Thursday, April 30, 2015

Bulk home buyers slowed by mortgage rules

Pity the owners of multiple homes in Metro Vancouver: it is getting tougher to find conventional residential financing once they own more than five properties in the world’s second-least affordable market..

“On Monday, another major bank pulled back their policies to only allow for five rental properties maximum, instead of having no limit to the number of rental properties. The move mirrors what most major banks are currently doing right now and leaves very few options for clients with multiple rental properties,” Vancouver mortgage broker Kyle Green of Mortgage Alliance stated in a memo to clients April 21.“It’s getting unbelievably hard to get investors financed, so be prepared to have more limited options if you fall into the five plus category.”

“It wasn’t too long ago that some of our clients were able to acquire 70 to 90 properties through major banks without too many issues,” Green told BIV this week. “Now, some are forced to take on joint venture partners or go to private lenders.”

Green said only two major lenders, Scotiabank and National, continue to lend on bulk residential investments “at competitive rates.”

The reason for the tighter regulations relates to recent restrictions on Canada Mortgage and Housing Corp. mortgage insurance for multiple residential properties, according to Green. He explained that residential mortgages are packaged into mortgage-backed securities that are then sold to investors. Investors, however, insist that all the mortgages be covered by insurance.

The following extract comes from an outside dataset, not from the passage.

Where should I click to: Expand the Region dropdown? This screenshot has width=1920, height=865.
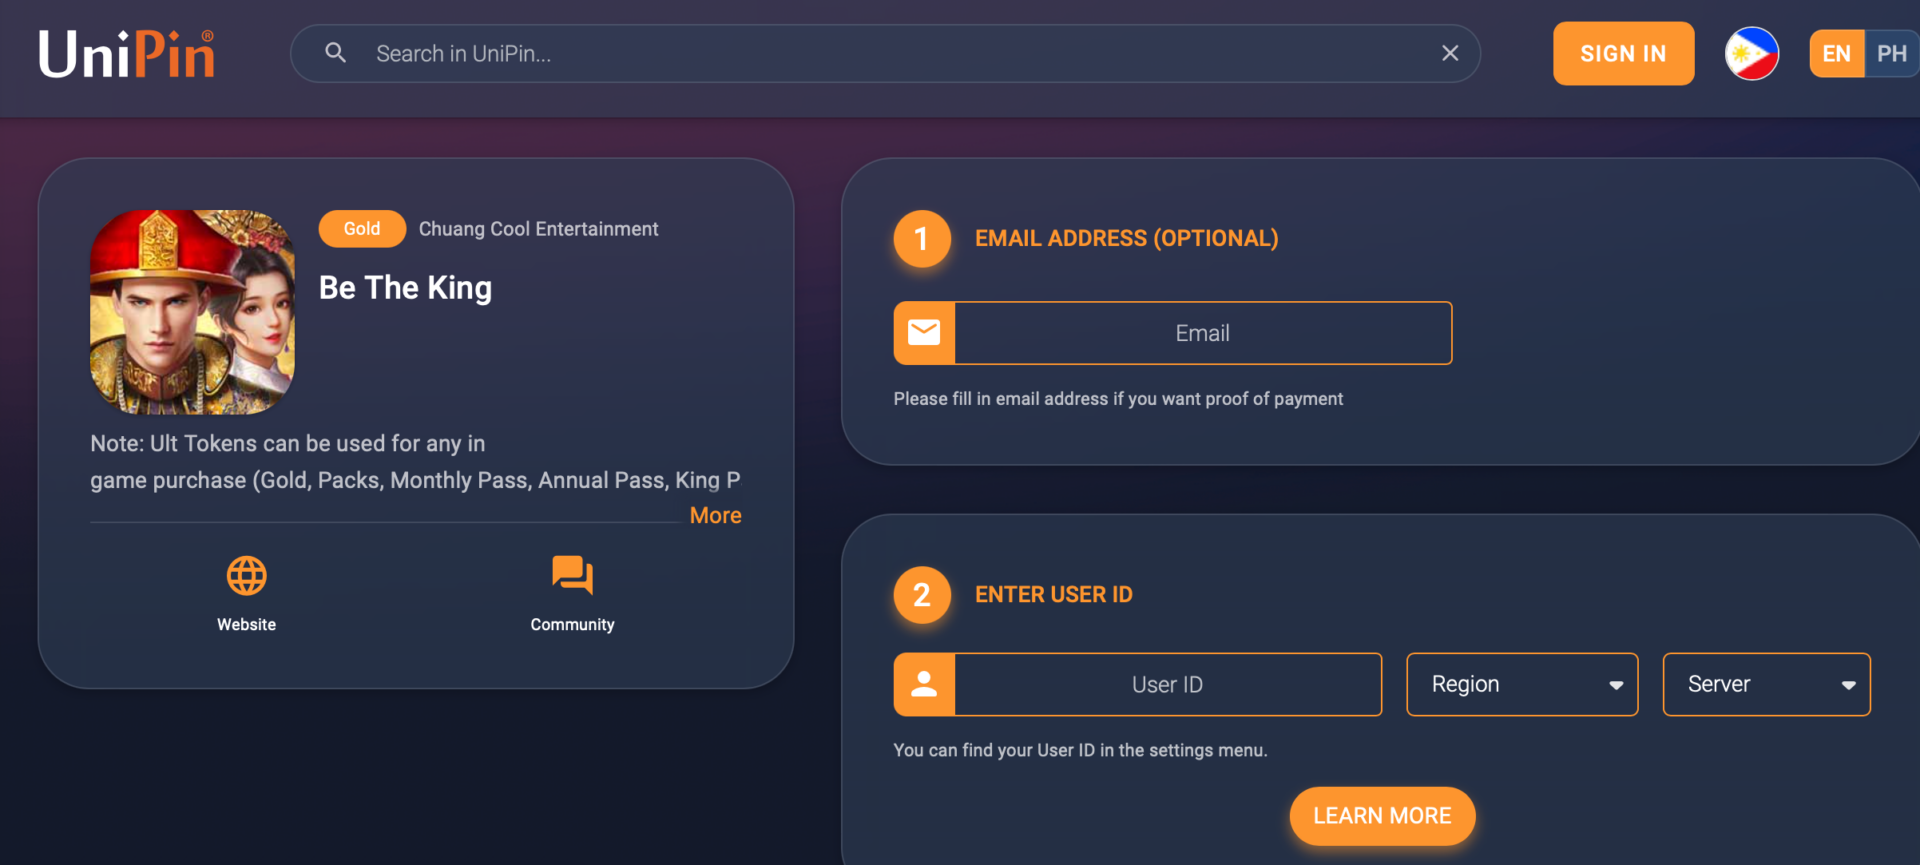click(1521, 685)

An option for those owning more than five rental properties would be to apply for commercial financing, which offers both lower mortgage rates and no cap on the amount of properties, or to finance properties with different lenders.

“We have several clients that hold between 40 to 100 individual rental condo units, and they typically spread these out between a variety of lenders,” said Bryan Dudley of Realtech Capital Group.